As for how to move forward, if I were one of the Rust maintainers, I would just merge the patch (which does not touch code formally maintained by the dissenter). Either Linus takes the pull, and whatever Christoph says is irrelevant, or he doesn’t, and R4L dies. Everything else is a waste of everyone’s time and energy.
Edit: Sent in my 2 cents: https://lore.kernel.org/rust-for-linux/[email protected]/T/#m1944b6d485070970e359bbc7baa71b04c86a30af
I understand you’re emotional and frustrated (as are other parties), but your framing here is disingenuous. No one is ‘openly admitting to attempting to sabotage the entire Rust for Linux project’. You are encountering one of the known challenges of the project, and arguments against a cross-language codebase have merit. Existing maintainers have every right to push back where they see fit, as you have every right to advocate.
I’d be more sympathetic, but attempting to weaponize the CoC here really reflects poorly on you. You should focus on solving the problem, you might not succeed, but trying to drum up an army rather than doing the work casts you unfavorably IMO.
I broadly agree.
However, “Existing maintainers have every right to push back where they see fit” is tenuous when the Linux project as a whole has already (exhaustively) discussed and debated this exact question alongside all the other questions about adding Rust, and the explicit declared direction is that Rust should become an increasingly large part of the Linux kernel.

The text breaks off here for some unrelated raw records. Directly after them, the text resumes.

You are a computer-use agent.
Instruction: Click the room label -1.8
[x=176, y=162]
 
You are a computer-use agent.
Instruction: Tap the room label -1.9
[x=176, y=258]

the explicit declared direction is that Rust should become an increasingly large part of the Linux kernel.
Who explicitly declared this? Where?
Switching to a more modern topic, the introduction of the Rust language into Linux, Torvalds is disappointed that its adoption isn’t going faster. “I was expecting updates to be faster, but part of the problem is that old-time kernel developers are used to C and don’t know Rust. They’re not exactly excited about having to learn a new language that is, in some respects, very different. So there’s been some pushback on Rust.”
I have seen that interview. Neither the excerpt you quoted nor the rest of the interview is what [email protected] claimed.
Let me guess, you get your Linux kernel development news from youtube?
Well said.
The OP is not marcan, at least as far as I know.
Agreed.
To be fair, though, OP’s username does say that he is a twelve-year-old. :)
I never get involved in drama
After reading the lkml, it really does seem like the C dev just being hostile to Rust. The C dev just outright refuses to accept any of the compromises from the Rust dev, and is pretty rude about it.
Idk why, but some of these people need to hear that languages are not a team sport and fighting and being hostile to people about it just makes the Linux kernel worse.
Childish behavior all around, by the looks of it.
You can tell which engineers don’t work face to face in an office with a team of other engineers, because they end up sounding like this in text.